+++ Material provided
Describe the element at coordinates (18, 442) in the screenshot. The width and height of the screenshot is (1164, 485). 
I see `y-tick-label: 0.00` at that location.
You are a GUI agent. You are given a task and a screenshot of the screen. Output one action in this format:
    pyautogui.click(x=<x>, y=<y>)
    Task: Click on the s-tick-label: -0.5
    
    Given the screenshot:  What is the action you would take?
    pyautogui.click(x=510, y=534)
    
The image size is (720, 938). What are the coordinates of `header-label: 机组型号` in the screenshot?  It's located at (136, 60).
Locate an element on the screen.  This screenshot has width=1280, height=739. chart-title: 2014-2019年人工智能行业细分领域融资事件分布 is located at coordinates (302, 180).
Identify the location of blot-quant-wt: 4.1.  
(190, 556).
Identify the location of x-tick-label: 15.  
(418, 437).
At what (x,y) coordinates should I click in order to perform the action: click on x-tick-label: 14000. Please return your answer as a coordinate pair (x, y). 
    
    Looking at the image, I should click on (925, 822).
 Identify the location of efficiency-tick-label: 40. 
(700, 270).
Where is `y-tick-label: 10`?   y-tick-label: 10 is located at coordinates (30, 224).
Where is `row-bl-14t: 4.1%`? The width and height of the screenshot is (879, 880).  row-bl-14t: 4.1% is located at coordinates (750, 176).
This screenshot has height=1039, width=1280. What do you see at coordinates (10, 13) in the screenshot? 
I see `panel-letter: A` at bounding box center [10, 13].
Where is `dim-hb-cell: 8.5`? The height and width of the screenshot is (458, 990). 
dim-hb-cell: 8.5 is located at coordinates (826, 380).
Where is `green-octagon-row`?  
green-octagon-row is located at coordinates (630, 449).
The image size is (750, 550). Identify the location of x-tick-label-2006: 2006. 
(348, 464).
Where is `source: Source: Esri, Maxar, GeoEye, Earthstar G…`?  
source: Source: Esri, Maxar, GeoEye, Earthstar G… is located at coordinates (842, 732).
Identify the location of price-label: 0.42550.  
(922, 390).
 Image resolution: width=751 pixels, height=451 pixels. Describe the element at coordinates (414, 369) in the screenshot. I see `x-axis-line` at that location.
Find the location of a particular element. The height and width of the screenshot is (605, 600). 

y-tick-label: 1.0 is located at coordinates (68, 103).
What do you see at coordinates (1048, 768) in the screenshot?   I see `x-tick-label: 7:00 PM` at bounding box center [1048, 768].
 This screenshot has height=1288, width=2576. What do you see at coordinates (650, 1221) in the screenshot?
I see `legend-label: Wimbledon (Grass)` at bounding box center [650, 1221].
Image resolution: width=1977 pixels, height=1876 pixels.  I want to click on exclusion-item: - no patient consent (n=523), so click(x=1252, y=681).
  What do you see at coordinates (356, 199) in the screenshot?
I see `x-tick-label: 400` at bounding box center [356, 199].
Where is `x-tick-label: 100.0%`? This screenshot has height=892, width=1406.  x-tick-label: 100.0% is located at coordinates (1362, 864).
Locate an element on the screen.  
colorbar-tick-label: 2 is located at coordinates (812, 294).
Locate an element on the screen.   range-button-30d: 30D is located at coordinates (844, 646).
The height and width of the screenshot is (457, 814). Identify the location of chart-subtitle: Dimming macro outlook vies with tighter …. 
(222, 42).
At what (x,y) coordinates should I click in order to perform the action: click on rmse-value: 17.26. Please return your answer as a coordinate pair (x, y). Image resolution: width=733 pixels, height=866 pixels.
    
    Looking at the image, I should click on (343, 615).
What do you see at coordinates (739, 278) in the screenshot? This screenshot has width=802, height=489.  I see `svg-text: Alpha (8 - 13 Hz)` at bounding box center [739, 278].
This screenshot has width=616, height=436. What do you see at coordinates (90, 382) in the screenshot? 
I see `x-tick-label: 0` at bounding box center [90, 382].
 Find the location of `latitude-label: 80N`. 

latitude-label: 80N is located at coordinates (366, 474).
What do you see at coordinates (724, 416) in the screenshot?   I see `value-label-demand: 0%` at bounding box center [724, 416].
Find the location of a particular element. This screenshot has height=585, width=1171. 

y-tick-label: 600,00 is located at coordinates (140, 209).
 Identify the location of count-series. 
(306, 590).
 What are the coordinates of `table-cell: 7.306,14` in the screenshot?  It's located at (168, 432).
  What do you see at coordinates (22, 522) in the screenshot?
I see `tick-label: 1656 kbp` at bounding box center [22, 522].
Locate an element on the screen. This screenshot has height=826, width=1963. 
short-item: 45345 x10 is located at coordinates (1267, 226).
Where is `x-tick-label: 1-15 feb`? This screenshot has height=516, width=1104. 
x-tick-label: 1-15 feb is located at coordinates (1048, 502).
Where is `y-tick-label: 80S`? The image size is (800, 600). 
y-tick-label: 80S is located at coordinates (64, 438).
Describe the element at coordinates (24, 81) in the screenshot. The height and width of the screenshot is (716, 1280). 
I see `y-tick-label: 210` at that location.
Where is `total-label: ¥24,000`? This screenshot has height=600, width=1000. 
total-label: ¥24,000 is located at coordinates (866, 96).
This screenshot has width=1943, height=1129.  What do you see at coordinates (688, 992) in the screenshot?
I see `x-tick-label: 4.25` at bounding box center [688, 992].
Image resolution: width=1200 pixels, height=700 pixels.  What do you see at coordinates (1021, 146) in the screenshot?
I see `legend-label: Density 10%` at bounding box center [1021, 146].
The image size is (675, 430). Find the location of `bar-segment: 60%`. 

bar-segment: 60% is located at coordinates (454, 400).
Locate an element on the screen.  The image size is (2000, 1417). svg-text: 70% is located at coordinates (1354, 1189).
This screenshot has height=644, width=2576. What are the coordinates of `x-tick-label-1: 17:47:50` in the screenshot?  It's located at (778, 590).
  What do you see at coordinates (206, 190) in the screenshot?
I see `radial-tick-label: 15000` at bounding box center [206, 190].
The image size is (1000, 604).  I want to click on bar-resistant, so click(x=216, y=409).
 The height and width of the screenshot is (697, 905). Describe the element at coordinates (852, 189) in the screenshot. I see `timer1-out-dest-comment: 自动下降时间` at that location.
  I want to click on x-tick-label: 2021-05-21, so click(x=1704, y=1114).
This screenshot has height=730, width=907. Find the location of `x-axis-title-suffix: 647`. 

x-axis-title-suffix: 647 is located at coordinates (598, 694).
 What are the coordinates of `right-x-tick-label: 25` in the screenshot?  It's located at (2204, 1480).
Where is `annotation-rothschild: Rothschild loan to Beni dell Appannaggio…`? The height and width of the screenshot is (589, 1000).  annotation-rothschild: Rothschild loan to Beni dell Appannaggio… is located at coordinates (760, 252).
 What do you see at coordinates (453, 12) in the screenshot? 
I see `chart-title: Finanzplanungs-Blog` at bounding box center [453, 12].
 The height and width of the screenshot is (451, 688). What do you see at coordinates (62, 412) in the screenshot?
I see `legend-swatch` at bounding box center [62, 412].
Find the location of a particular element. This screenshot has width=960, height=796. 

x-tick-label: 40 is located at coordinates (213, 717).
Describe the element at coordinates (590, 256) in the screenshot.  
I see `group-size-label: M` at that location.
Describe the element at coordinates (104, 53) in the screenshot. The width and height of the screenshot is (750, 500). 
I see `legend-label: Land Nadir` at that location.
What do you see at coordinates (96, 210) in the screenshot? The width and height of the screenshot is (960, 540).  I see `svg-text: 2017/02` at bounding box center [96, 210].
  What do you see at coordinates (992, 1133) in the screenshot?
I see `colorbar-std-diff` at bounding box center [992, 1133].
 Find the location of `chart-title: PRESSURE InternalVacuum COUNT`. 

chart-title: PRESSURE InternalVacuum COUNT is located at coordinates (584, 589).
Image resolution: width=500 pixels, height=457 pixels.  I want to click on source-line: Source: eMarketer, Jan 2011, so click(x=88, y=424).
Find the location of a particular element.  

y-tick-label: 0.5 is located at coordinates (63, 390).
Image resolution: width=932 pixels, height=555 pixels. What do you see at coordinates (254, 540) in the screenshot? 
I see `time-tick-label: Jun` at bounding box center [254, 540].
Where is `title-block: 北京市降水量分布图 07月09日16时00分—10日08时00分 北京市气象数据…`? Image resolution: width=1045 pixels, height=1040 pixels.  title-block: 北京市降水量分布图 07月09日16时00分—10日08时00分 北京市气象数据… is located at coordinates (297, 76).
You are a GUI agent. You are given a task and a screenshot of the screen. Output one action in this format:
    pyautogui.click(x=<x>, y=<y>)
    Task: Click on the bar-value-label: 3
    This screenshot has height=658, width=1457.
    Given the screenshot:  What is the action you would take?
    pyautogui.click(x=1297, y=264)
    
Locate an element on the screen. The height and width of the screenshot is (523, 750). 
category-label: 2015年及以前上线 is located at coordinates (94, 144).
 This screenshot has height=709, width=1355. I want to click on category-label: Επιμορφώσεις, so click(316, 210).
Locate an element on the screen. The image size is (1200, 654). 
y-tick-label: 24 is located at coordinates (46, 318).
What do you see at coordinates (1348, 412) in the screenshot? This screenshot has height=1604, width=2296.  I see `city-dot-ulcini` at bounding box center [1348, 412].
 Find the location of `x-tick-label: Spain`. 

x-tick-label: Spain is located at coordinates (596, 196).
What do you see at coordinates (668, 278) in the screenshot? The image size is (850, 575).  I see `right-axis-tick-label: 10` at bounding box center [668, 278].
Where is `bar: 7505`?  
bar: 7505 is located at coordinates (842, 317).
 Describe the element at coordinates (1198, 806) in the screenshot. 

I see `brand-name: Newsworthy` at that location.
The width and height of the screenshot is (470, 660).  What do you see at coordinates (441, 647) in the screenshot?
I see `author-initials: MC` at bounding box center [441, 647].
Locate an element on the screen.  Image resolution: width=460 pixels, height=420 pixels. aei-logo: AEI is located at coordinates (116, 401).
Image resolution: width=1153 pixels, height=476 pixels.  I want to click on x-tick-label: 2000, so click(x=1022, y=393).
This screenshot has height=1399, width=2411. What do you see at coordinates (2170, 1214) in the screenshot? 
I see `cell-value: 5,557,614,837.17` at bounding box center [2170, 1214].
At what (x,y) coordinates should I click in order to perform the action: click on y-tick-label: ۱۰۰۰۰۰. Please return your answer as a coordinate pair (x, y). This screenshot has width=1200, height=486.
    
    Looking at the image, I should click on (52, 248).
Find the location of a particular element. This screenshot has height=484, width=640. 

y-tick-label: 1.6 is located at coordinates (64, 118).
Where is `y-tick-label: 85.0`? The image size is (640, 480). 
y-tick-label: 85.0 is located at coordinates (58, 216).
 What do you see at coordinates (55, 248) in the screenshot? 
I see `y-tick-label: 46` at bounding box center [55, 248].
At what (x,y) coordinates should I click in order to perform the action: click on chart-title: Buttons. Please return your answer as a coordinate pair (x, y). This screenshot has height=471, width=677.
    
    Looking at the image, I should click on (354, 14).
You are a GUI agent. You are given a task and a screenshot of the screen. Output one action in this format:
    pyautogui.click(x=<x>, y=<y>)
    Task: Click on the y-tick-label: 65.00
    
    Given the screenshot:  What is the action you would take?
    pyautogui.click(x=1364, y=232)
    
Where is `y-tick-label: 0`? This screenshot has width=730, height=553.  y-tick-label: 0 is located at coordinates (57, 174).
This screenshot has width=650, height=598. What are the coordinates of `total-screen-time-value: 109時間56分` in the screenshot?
++++++
### Directions
Print the lines exactly as they appear, starting with the line containing "Identify the location of blot-quant-wt: 4.1." and ending with the line containing "Looking at the image, I should click on (925, 822).", both included.

### Problem solution
Identify the location of blot-quant-wt: 4.1.  
(190, 556).
Identify the location of x-tick-label: 15.  
(418, 437).
At what (x,y) coordinates should I click in order to perform the action: click on x-tick-label: 14000. Please return your answer as a coordinate pair (x, y). 
    
    Looking at the image, I should click on (925, 822).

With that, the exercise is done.